#### TRECHO FORNECIDO

A interpretação não é uma questão, não é um talvez; é a afirmação de um “há” e na extremidade de um “não há”. Trata-se menos de mostrar alguma coisa do que de uma ausência, que é de estrutura: impossível de dizer.
Miller, J.-A. A palavra que fere. Opção Lacaniana, n. 56/57, 2010.
A extração nas palavras das pedras da interpretação
Nos séculos XVI e XVII, nos Países Baixos, existia um procedimento farsesco, uma “cirurgia” em público, uma grande encenação, conhecida como retirada da pedra da loucura. Esses espetáculos foram retratados por vários artistas da época – Pieter Huys, Pieter Bruegel, Pieter Quast, Hieronymus Bosch. A mais conhecida delas está no Museu do Prado, realizada entre 1475-1480 por Hieronymus Bosch, uma obra pictórica incluída em um conjunto de obras burlescas e satíricas, que se chama A extração da pedra da loucura. A proposta deste comentário é, utilizando essa “extração da pedra” como método, propor um outro sintagma – a extração nas palavras das pedras da interpretação.

########
#### BLOCO DE DADOS

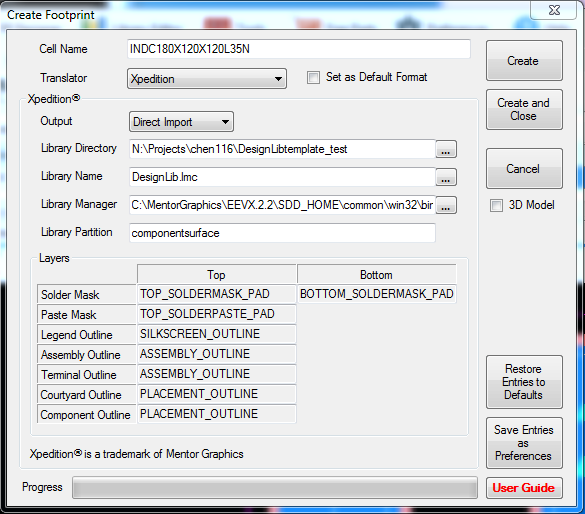Click browse button for Library Directory
Screen dimensions: 585x514
pyautogui.click(x=446, y=149)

########

- TAREFA PROPOSTA -
Reescreva a parte do trecho fornecido que começa nas palavras "A interpretação não" e termina depois de "n. 56/57, 2010.", trocando "ausência" por "falta". Os dados não têm papel algum aqui.

- RESULTADO DA TAREFA -
A interpretação não é uma questão, não é um talvez; é a afirmação de um “há” e na extremidade de um “não há”. Trata-se menos de mostrar alguma coisa do que de uma falta, que é de estrutura: impossível de dizer.
Miller, J.-A. A palavra que fere. Opção Lacaniana, n. 56/57, 2010.